Jack Murnighan, orang kami di Burma yang suka minum dari botol aneh, menukar hidupnya sebagai eksekutif media digital untuk kesenangan hidup yang lebih sederhana di negara yang sangat asing. Setelah membaca ini, kita bisa melihat mengapa.
MYANMAR – Semua orang bertanya mengapa saya di Myanmar, mengapa saya belajar bahasa Burma, mengapa saya belajar begitu keras. Jika saya baru saja mengatakan bahwa kemarin pasangan muda di kereta memperhatikan buku teks saya, tersenyum padaku, dan kemudian membawakan saya telur rebus, itu menjelaskan? Atau bahwa setelah mengobrol di Burmaglish dengan sopir taksi buddha saya selama setengah jam, dia bersikeras agar saya membawa pulang makan malamnya yang dia bawa di tas di sebelahnya?
Itu tidak semua - sejauh ini. Ada keluarga Kristen pindah ke Amerika pada bulan Desember, dan saya membantu persiapan putri mereka untuk esai SAT. Ayah selalu menyebutku berkah yang dikirim Tuhan, dan mereka menyajikan saya makanan yang indah sampai saya kenyang sehingga saya harus istirahat.
Tadi malam saya berjalan melewati masjid besar untuk mencari rasa baru.
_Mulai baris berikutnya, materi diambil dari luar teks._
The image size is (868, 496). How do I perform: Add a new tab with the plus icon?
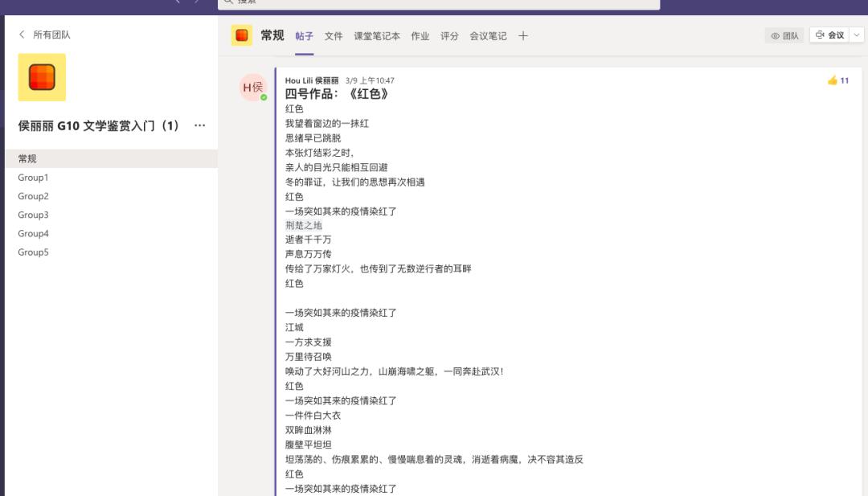[x=522, y=35]
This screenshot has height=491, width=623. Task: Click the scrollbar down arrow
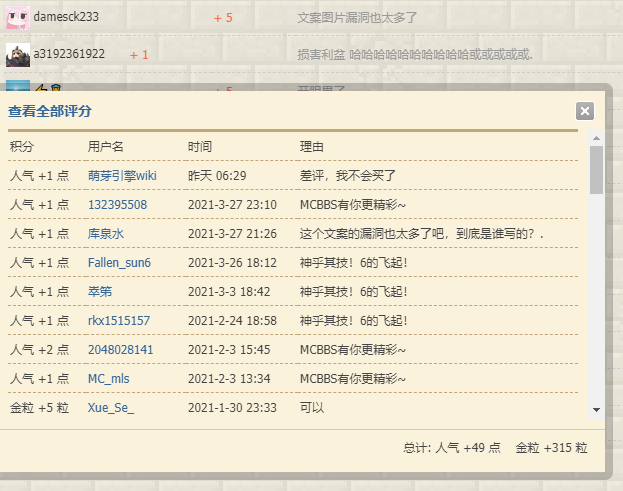[596, 409]
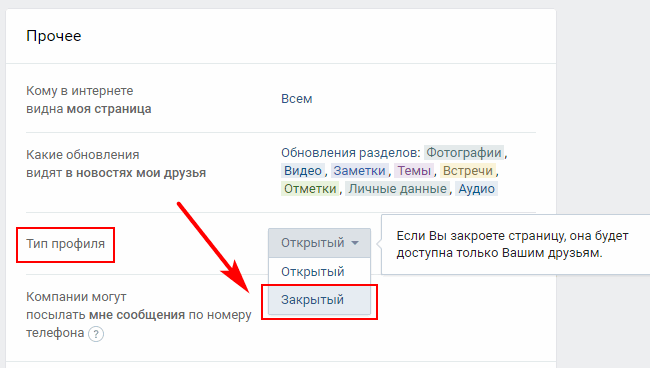Click the closed profile tooltip text
650x368 pixels.
512,244
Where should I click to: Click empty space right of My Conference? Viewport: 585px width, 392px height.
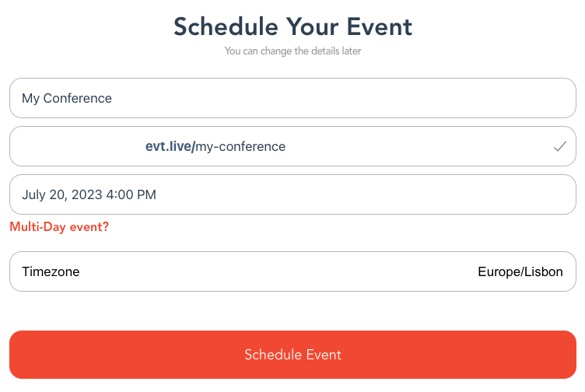pos(350,99)
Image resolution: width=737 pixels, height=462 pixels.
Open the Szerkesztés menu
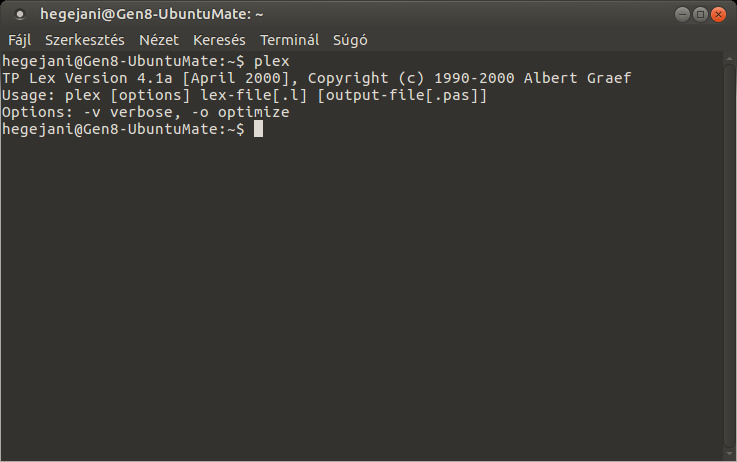85,40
Saya akhirnya makan dhosa dengan seorang pria Muslim yang mengkhawatirkan tekanan darah saya karena saya tidak punya istri. Kemudian saya makan chapati dan kari kentang dengan anak laki-laki Hindu kurus, duduk di pintu masuk ke gedung yang hancur untuk keluar dari hujan.
Sebuah gubuk di Burma.
Rekan percakapan Burma saya membawakan saya kemeja yang dibuat di desanya. Dia mendapat ukuran terbesar, dan mereka membentang di atas saya dengan kencang tetapi pas begitu saja. Salah satunya adalah cek yang indah, yang lain hampir seperti kemeja bowling dengan sulaman yang sangat berat. Estetikanya sangat asing, tapi saya curiga itu sangat mewah. Saya telah diundang ke desa dan akan pergi ketika Burma saya lebih baik. Ini adalah tempat terpanas di Myanmar — pusat neraka — tetapi kaosnya tahan panas, saya diberitahu.
Berjalan di jalan memakai a begitu , rok tradisional Burma untuk pria, Saya mendapatkan acungan jempol dan sorak-sorai persetujuan dari laki-laki dari segala usia. Wanita tersenyum diam-diam dan berbisik, tapi aku menangkap kata-katanya dan menyisir sesuatu yang lancang kembali ke mereka. Mereka tertawa dan tersipu. Saya berhenti untuk mendapatkan kon-ya (kunyah pinang, apa yang orang hindu sebut paan ), tetapi, lagi, vendor tidak akan menagih saya. Dia mungkin menghasilkan tiga dolar per hari.
Makanan yang murah hati.
Penjual teh di dekat stasiun kereta juga tidak akan menagih saya. Saya duduk dan mengobrol dengan para biarawan dan orang-orang tua, keringat di semua pakaianku. Saya tetap mencoba, tapi dia tidak akan mengambil uang saya. Aku akan membawa kembali cokelat untuknya dan keluarganya.
Ada tukang perahu di sungai dengan perahu kecil yang akan membawa saya dan sepeda saya ke seberang. Dalam perjalanan, kita akan menghindari tongkang dan memuat kapal tanker kontainer, 100 kaki tingginya. Ada desa-desa melewati pantai jauh dan kompleks industri di tengah pohon-pohon palem. Tak satu pun dari itu berhasil masuk ke peta besar kota, juga bukan, tentu saja, apakah itu disebutkan dalam buku panduan. Ini akan menjadi dunia lain.
Dan tahun depan, dengan asumsi saya dapat berbicara dengan mudah, Aku akan pergi jauh. Tinggalkan semua bahasa Inggris, semua hotel, semua peta. Tinggalkan listrik, air mengalir, daging. Tinggalkan harapan tempat tidur, sebuah sendok, atau rasa bakat apa pun. Lupakan keakraban.
Untuk memiliki dan tidak – kehidupan yang Anda kenal dan kebalikannya, masing-masing menempatkan yang lain dalam kelegaan yang paling nyata. Ini adalah resep untuk rasa syukur. Mengapa saya tidak belajar bahasa Burma?